The reasons are this:
1) Time efficiency - most road rides start from the doorstep, most mtb rides don't. If you only have 2 hours to get out each training day, this is the difference between getting a 2 hour ride and a 1 hour ride.

2) You are pedaling much more often on the road bike. Heck, you pedal hard on level ground or downhill. Also, on mtb you can spend half an hour clearing a technical climb or a some downhill stunts. Any time you are working on technique and skills, fitness training is not maximized.

3) Mtb riding can beat you up. If you ride 600 miles a month on mtb, you might be descending 200 miles rough terrain. That's the kind of stuff that is super-fun but your body can get beat without training those legs.

Sooo, these are generalizations. But they are generally true. Doesn't mean road riding is better. It is a good training tool for the XC racer. A lurking danger though is a person gets hooked into road and gives up mtb.

francois
1) Thats a factor if you live far from trails. Why couldnt you ride your MTB out the front door? If you have a 1 hour drive and a 2 hour window, ya, youre gonna get more fit riding two hours over 1.

__REQUIRED ACTIONS__.
1/ Rewrite the paragraph of the cycling discussion that begins "2) You are pedaling much more often" as a short bulleted list that keeps its main points.
2/ Continue the cycling discussion after its final sentence, keeping the same informal forum voice.

__SUPPLIED MATERIAL__.
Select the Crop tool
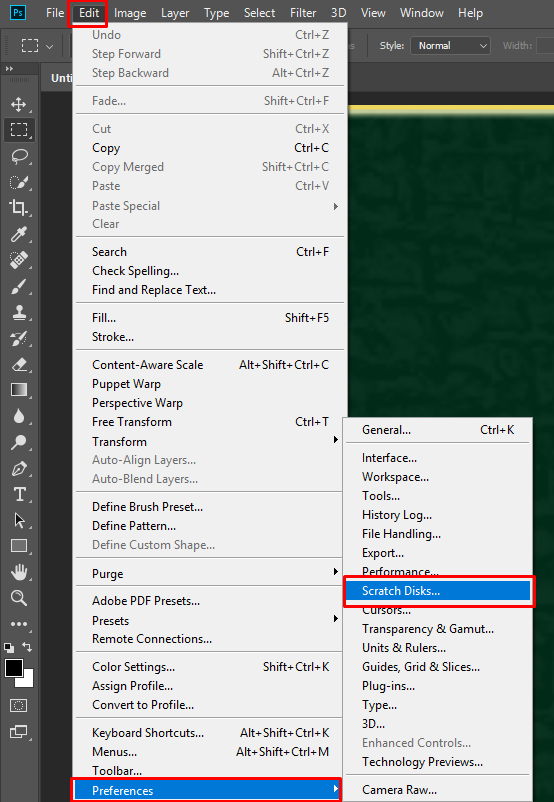554x802 pixels. pos(19,208)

__ANSWERS FOR THE TASKS__.
1/
- Road riders pedal far more often, working hard even on level ground and downhill.
- A mountain biker can spend half an hour clearing a technical climb or some downhill stunts.
- Time spent on technique and skills does not make the most of fitness training.

2/
2) Why cant you pedal hard in the dirt going downhill? My heart rate is often times higher on the downhill than on the climbs. Again, this comes down to your local trails. Some arent very facilitating to good efficient training time. Also, I believe that our bodies adapt to whatever it is we do. If we ride on the dirt, we build muscles that help on the dirt. If we ride on the road, we might get better at climbing while standing and not worrying about rear traction. I think its specificity. Take something like the Downieville XC. You really need to be able to hammer for an hour long climb sitting on the nose of your saddle. Are you gonna get that riding on the road? On the road you could never simulate that.

3) yes, it is a bit more brutal on the body with probably more chances of crashing. But ride more in the dirt and you get used to it. For someone that rides 90% of the time on the road a 30 mile mtb ride is gonna beat them up pretty good. For someone thats used to it, its nothing. Again, specificity.

I ride the road too, but its more because there are faster and more frequent rides that are great for training. But I can go out and do a hard ride on the trails and put out just as many watts for just as long. Its just a different surface.

Another bonus to riding in the dirt is that you get better at riding the dirt. The roadie often looks quite awkward in technical situations where the mtber can fly right past comfortably.

Like I said, it depends on your local trails, but riding just the mtb can give you the same fitness as riding the road. Dirt might have technical sections wehre you stop pedaling for a few moments but we dont have stop lights either. :)

SOrry this is scrambled up. Im in a hurry.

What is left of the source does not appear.